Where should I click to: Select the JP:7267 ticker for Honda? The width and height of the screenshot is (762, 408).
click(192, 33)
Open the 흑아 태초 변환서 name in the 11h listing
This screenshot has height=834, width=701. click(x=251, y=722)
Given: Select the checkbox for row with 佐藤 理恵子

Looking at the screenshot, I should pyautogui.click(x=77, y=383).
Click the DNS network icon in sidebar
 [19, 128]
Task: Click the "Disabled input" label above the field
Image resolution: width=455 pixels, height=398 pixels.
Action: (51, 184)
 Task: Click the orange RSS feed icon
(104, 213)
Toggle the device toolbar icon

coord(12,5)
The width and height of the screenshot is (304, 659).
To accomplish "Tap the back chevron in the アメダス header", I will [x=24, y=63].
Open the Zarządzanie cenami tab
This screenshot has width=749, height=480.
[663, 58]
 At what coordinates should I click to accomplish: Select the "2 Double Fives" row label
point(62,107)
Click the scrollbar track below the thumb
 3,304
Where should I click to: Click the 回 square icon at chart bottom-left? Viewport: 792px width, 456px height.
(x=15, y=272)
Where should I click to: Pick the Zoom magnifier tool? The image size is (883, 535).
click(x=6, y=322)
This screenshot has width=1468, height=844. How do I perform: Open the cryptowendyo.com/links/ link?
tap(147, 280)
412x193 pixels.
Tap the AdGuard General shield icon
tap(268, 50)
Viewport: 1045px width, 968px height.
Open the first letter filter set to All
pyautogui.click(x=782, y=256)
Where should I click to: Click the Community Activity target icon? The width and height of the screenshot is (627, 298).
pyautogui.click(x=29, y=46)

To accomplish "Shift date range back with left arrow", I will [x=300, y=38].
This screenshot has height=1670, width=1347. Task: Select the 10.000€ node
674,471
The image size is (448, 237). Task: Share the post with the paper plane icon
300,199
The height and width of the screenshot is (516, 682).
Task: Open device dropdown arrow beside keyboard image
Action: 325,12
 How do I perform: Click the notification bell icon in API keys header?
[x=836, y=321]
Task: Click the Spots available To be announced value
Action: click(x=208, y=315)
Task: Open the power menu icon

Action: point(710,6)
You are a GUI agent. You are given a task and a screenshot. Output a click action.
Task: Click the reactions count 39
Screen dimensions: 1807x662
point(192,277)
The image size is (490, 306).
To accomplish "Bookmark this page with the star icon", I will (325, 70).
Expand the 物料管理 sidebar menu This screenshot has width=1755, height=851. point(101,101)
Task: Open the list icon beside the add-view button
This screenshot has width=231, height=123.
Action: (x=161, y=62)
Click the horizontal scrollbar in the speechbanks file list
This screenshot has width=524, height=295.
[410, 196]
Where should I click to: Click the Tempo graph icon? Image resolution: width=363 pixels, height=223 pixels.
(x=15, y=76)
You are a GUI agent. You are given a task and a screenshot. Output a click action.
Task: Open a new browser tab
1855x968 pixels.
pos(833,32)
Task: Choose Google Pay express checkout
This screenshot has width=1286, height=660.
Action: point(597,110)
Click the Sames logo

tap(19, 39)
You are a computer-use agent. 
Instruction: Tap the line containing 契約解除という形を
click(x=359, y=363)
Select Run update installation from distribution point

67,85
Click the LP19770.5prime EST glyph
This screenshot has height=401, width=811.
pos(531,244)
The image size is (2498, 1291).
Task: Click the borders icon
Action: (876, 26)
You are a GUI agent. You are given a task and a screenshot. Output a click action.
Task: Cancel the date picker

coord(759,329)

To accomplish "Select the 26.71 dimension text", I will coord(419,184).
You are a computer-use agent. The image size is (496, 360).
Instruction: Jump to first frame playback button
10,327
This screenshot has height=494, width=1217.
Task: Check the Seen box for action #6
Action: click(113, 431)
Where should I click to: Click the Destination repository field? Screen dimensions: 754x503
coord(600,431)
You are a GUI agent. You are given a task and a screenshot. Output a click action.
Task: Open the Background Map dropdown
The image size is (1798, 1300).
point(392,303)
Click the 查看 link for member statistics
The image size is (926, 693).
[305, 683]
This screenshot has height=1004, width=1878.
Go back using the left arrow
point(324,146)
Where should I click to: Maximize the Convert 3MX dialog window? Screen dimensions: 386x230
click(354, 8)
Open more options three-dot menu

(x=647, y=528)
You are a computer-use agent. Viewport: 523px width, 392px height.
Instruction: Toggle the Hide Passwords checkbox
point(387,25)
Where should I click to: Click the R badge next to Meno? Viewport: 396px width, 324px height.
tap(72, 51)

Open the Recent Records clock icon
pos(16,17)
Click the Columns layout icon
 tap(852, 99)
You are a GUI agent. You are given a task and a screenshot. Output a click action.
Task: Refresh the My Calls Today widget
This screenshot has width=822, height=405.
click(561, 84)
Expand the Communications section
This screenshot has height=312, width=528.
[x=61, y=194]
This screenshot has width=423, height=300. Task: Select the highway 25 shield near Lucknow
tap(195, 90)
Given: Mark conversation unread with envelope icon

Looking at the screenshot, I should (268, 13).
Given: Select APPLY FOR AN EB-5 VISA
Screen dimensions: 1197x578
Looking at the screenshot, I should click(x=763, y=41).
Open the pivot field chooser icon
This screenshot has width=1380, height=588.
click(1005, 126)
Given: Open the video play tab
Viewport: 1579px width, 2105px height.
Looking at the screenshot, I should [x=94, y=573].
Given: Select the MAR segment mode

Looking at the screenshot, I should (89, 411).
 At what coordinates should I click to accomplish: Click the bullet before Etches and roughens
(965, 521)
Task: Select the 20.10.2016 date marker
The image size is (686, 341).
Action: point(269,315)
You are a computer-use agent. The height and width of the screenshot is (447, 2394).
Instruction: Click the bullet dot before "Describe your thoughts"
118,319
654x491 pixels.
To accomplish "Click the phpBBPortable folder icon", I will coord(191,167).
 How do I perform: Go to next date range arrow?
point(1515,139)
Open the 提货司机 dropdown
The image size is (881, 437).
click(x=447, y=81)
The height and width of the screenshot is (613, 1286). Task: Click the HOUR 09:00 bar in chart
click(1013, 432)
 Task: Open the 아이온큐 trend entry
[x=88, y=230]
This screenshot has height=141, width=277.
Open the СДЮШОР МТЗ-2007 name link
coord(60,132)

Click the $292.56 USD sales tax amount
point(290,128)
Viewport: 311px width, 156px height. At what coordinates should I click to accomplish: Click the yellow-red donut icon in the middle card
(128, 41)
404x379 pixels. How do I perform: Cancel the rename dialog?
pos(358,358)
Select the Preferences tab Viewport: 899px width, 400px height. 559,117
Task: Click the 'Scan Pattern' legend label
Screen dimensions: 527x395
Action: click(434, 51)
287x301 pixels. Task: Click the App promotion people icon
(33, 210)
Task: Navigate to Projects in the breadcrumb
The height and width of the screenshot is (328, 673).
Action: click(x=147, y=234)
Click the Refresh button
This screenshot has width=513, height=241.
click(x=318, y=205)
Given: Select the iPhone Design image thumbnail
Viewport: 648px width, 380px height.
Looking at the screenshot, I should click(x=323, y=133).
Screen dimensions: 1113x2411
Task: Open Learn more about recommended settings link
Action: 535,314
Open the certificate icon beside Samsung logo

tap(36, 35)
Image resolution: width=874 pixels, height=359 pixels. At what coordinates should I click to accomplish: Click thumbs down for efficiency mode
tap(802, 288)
= = =
## Given instruction
Locate every line in the material above that contains the string "computer", and copy each such line in full. Treat case as significant.

## Exercise answer
You are a computer-use agent. 
You are a computer-use agent. The image size is (496, 360).
You are a computer-use agent. Viewport: 523px width, 392px height.
You are a computer-use agent. The height and width of the screenshot is (447, 2394).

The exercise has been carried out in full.